Untuk bumi yang lestari

Kabar Baru| 11 November 2023

Pengakuan Masyarakat Adat Terganjal Peraturan Daerah

BRWA mengidentifikasi 1.336 wilayah adat dengan luas 26,9 juta hektare. Baru sedikit yang diakui pemerintah.

Ngata Toro merupakan desa yang bersinggungan dengan Taman Nasional Lore Lindu (foto: Aliansi Masyarakat Adat Indonesia)

ADA sekitar 4,57 juta masyarakat adat di Indonesia yang dicatat oleh Badan Registrasi Wilayah Adat (BRWA), lembaga independen pemantau komunitas adat. Hingga Agustus 2023, BRWA telah memetakan 1.336 wilayah adat dengan total area seluas 26,9 juta hektare. Tahun sebelumnya lahan adat seluas 20,7 juta hektare.

Sebagian besar wilayah adat yang dipetakan BRWA berada di Kalimantan Utara, tepatnya di Malinau. Ada 1,8 juta hektare tanah adat di wilayah tersebut.

Konstruksi Kayu

Dibentuk pada 2010, BRWA berdiri karena minimnya data dan lambatnya proses pemetaan wilayah adat oleh pemerintah. Pemetaan yang lambat membuat pengakuan masyarakat adat sebagai awal perlindungan negara terhadap mereka menjadi terhambat.

Dari wilayah adat yang dipetakan oleh BRWA, baru 14% yang diakui pemerintah daerah. Menurut Pasal 67 Undang-Undang Kehutanan, pengakuan masyarakat adat harus datang dari pemerintah daerah sebelum mendapat pengesahan oleh pemerintah pusat sebagai basis legalitas.

Baca: Sengkarut Pengakuan Masyarakat Adat

Sampai saat ini, baru 219 wilayah adat seluas 3,73 juta hektare yang mendapat status hukum dari pemerintah daerah. Artinya, masih ada 23,17 juta hektare wilayah adat yang belum mendapat pengakuan pemerintah daerah.

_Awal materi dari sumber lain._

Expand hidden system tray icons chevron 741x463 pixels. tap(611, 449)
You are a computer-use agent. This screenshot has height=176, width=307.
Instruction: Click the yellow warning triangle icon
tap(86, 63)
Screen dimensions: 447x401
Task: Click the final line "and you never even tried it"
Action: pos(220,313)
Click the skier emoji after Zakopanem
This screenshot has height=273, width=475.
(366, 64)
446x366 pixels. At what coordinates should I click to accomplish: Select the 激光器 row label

"Kurangnya kapasitas, prosedur berbelit, dan minimnya anggaran yang dialokasikan pemerintah membuat proses pengakuan wilayah adat berjalan begitu lambat," kata Kasmita Widodo, Ketua BRWA.

Seluas 3,73 juta hektare wilayah adat yang diakui pemerintah masih dalam pengakuan skala lokal. Masyarakat adat masih rentan terhadap okupasi korporasi yang ingin merenggut lahan mereka atas nama konsesi.

Sebagian besar masyarakat adat hidup di dalam hutan. Untuk hutan adat, BRWA mengidentifikasi 20,85 juta hektare. Namun, hingga Oktober 2023, Kementerian Lingkungan Hidup dan Kehutanan baru mengakui 244.195 hektare hutan adat seluas 6,37 juta hektare.

Pengakuan hutan adat oleh pemerintah sedang digalakan melalui perhutanan sosial. Targetnya 12,7 juta hektare.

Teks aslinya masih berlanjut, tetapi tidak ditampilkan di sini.